# DATASET EXCERPTS start

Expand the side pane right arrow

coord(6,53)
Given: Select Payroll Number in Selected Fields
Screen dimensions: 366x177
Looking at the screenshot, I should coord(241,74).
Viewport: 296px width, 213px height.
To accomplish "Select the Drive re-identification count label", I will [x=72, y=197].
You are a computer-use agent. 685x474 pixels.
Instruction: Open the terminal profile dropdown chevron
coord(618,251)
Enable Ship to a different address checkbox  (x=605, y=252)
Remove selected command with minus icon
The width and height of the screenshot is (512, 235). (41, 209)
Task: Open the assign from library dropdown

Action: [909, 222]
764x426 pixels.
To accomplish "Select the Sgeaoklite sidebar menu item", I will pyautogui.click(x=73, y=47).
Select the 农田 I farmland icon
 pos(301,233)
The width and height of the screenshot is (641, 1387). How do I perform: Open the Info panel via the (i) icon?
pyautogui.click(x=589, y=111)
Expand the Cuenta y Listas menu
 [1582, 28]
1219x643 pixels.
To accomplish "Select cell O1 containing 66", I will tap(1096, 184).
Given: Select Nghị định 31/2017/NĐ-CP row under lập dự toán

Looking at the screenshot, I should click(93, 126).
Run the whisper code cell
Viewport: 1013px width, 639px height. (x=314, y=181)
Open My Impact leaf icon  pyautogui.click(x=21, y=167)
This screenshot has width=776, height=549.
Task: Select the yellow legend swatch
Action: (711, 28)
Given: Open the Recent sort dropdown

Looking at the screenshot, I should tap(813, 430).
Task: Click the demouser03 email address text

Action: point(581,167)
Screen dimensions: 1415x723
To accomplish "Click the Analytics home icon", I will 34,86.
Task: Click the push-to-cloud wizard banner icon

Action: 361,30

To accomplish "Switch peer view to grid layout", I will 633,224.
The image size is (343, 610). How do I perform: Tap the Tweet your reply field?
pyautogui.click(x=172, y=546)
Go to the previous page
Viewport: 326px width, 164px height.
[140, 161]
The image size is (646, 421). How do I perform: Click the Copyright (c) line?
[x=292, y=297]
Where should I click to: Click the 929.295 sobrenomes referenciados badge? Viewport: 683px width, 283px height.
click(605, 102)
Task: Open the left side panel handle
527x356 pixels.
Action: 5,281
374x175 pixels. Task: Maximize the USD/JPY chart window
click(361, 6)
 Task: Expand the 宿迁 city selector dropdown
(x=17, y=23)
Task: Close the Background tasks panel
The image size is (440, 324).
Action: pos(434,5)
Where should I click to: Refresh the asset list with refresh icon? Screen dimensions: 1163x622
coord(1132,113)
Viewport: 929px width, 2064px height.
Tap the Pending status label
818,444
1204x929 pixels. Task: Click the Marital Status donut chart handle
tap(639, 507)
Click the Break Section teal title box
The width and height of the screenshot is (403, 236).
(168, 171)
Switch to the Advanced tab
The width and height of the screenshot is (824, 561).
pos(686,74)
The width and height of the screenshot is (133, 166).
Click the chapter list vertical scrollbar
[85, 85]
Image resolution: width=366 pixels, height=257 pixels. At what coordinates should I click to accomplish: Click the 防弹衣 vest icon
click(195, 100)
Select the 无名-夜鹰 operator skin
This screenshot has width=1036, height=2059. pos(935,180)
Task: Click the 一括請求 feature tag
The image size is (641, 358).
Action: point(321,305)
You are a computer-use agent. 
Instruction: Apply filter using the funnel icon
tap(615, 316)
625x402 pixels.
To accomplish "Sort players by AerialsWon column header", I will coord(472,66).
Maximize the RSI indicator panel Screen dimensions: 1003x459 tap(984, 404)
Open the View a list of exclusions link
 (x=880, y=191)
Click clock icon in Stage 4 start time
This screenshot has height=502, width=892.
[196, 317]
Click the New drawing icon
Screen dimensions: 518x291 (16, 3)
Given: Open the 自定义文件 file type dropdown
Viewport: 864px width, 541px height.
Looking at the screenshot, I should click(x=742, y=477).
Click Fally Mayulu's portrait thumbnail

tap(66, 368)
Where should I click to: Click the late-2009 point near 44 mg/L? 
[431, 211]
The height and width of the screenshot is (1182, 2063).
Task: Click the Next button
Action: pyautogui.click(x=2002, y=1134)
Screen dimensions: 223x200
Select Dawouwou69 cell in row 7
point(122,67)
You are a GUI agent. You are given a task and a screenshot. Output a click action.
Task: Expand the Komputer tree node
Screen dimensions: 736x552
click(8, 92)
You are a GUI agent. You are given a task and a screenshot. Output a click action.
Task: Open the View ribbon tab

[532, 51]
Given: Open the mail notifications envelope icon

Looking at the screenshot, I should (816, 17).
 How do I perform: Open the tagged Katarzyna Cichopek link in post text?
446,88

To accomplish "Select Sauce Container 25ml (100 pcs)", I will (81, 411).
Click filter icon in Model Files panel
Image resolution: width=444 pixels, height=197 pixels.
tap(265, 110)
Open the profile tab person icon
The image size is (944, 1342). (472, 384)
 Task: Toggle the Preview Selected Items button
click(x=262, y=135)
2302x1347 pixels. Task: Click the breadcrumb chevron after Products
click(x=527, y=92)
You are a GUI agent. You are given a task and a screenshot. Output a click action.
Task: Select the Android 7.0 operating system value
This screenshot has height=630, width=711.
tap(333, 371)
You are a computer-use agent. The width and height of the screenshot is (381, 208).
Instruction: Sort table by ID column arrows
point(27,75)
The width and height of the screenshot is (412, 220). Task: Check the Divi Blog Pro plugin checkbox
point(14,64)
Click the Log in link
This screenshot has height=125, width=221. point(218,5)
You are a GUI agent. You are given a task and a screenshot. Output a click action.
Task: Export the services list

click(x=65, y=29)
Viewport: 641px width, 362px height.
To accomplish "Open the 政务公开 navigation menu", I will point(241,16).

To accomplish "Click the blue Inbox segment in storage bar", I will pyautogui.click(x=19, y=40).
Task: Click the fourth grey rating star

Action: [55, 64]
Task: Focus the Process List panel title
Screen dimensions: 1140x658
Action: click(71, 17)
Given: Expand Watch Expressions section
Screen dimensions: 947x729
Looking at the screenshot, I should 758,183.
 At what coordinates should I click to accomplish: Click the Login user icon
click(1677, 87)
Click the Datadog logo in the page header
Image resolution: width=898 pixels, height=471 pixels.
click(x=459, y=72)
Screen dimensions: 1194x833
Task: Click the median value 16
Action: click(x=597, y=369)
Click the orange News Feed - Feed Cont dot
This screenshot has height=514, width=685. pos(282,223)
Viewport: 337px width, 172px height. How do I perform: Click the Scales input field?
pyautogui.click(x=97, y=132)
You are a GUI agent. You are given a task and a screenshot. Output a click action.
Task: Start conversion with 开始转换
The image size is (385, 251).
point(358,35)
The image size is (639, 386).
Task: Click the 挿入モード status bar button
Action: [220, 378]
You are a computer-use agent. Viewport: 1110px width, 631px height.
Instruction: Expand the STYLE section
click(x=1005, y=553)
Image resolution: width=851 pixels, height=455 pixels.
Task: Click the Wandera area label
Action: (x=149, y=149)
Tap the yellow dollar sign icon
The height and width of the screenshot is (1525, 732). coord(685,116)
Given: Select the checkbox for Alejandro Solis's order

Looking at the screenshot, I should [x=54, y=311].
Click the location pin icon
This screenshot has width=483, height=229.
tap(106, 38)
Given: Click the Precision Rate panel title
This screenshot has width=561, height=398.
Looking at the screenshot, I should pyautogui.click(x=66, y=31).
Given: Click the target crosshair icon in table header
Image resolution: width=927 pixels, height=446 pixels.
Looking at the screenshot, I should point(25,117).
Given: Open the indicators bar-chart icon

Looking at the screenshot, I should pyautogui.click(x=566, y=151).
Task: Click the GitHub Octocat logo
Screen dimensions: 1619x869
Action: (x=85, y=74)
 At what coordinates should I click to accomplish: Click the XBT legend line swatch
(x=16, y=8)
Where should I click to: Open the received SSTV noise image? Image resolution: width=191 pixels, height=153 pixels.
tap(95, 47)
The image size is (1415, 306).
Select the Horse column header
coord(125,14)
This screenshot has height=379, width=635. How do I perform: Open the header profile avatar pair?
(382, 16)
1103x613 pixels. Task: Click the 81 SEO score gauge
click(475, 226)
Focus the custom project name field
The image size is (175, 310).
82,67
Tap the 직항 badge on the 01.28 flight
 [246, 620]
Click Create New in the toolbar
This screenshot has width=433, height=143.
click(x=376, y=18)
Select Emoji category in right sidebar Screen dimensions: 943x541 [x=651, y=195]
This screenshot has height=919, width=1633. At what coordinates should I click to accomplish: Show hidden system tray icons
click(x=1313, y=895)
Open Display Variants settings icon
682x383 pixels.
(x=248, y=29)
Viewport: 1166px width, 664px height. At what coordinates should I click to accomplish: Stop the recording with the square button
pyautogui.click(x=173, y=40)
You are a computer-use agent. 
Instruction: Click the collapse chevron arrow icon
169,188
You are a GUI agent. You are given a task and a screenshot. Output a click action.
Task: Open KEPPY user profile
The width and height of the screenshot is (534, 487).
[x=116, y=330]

# DATASET EXCERPTS end

[GIVEN REQUEST] Write out the items above again without alteration, covering only the stretch from the line containing "Task: Click the 一括請求 feature tag" through the line containing "tap(66, 368)", both included.

[RESPONSE BELOW]
Task: Click the 一括請求 feature tag
The image size is (641, 358).
Action: point(321,305)
You are a computer-use agent. 
Instruction: Apply filter using the funnel icon
tap(615, 316)
625x402 pixels.
To accomplish "Sort players by AerialsWon column header", I will coord(472,66).
Maximize the RSI indicator panel Screen dimensions: 1003x459 tap(984, 404)
Open the View a list of exclusions link
 (x=880, y=191)
Click clock icon in Stage 4 start time
This screenshot has height=502, width=892.
[196, 317]
Click the New drawing icon
Screen dimensions: 518x291 (16, 3)
Given: Open the 自定义文件 file type dropdown
Viewport: 864px width, 541px height.
Looking at the screenshot, I should click(x=742, y=477).
Click Fally Mayulu's portrait thumbnail

tap(66, 368)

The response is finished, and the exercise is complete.